A pog, as the most-famous brand of bottle caps is called, is similar in shape and size to the old paper caps that topped milk bottles before the introduction of the cardboard milk container in the 1960s. They're decorated on one side with pictures - sparkling skulls and monsters or shiny teddy bears and Disney characters.
The World Pog Federation, based in Costa Mesa, Calif., calls its product ''the old-fashioned game of the future."
According to information provided by the federation, the game originated in the 1920s when a Maui dairy and juice maker sealed its passion fruit-orange- guava drink with cardboard milk caps - hence the acronym pog. Children across Hawaii turned the caps into a game. A Hawaiian schoolteacher pumped new life into the game in 1991, using pogs for classroom activities.
Alan F. Rypinski, the entrepreneur who founded the Armor All Co., bought the juice company in 1993. He set up the World Pog Federation, which sells pog products and licenses pog tournaments, such as the one held at the Oxford Valley Mall.
Pogs are used for playing about 100 different milk-cap games, some of which are reminiscent of jacks, marbles and penny-pitching. In the basic game, kids place a kini on their outstretched index and middle fingers. Then they slam the kini into a stack of 11 caps, trying to overturn them. In a two-person match, each player repeats the action until one player overturns six caps and is declared the winner.

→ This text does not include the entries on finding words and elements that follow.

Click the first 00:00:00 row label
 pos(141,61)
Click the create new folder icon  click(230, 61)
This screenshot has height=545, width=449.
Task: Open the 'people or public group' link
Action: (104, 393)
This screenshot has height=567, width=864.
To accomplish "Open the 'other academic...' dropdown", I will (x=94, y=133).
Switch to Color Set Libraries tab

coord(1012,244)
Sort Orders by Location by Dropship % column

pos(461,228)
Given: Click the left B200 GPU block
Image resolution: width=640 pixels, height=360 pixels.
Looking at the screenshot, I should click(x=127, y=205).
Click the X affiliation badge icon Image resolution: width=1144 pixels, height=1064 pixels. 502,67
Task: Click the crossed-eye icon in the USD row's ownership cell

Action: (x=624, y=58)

"This is by far the hottest kids' trend to come along in a while," said Howard Henschel, president of Norman Group Inc., owner of Norman's and Giggles stores in the Oxford Valley Mall and sponsor of Sunday's competition. "On a scale of 1 to 10, if Hula Hoop was a 10, this is a 50."
Norman Group's tournament on a snowy afternoon drew about 150 kids who would agree. Lindsey Cole, 11, was one of them. She's been playing pogs since the summer, when her father, wholesaler Jeff Cole, started selling them.
Jeff Cole said he took a chance on pogs after a California manufacturer told him about the game's popularity on the West Coast. He said that initially it took a bit of explaining to retailers, but within months the product was almost selling itself.
"I started in August selling pogs to very few stores, and now I sell them to about 100," Cole said.
Tom and Lisa McIsaac of Levittown decided to cash in on the craze after watching their sons, ages 5 and 10, pound pogs for hours on Christmas. ''Seeing that, we thought maybe this is a toy or a game we could really get into selling," Tom said. The couple has scheduled a grand opening tomorrow for their new milk-cap kiosk in the Neshaminy Mall.
"Everyone plays at my school," said champion James. The Penn Valley Elementary School fourth grader said he just started playing milk caps a few months ago and already has a stack of 420 that he trades and collects.
The craze has captured Steve, who boasts at owning so many caps "I can't count them all." His favorite: the cap depicting the wild, red-headed pog man.
"Computer games get boring," Steve said. "This is a good way of playing with my friends."
Parents tend to go for pogs because they're cheap, they encourage interaction and sharing, and they keep kids from staring bleary-eyed at a television screen.
Bonnie Dettra, of Newtown Township, cheered as her son Mike made his way to the semifinals Sunday. Unlike Mike's computer games, milk caps is a hobby she can relate to. "As a kid I can remember doing something like this," she said. "We used to flip baseball cards. I can remember flipping Elvis cards, too. But that dates me."
Mike likes pogs because they're portable. He travels with kini and caps in pocket. "I play them while I'm waiting for my bus to be called," he said.
The caps are a common thread connecting Mike's Goodnoe Elementary School classmates. And they may turn out to be the insignia of a generation, much like his mother's Elvis cards.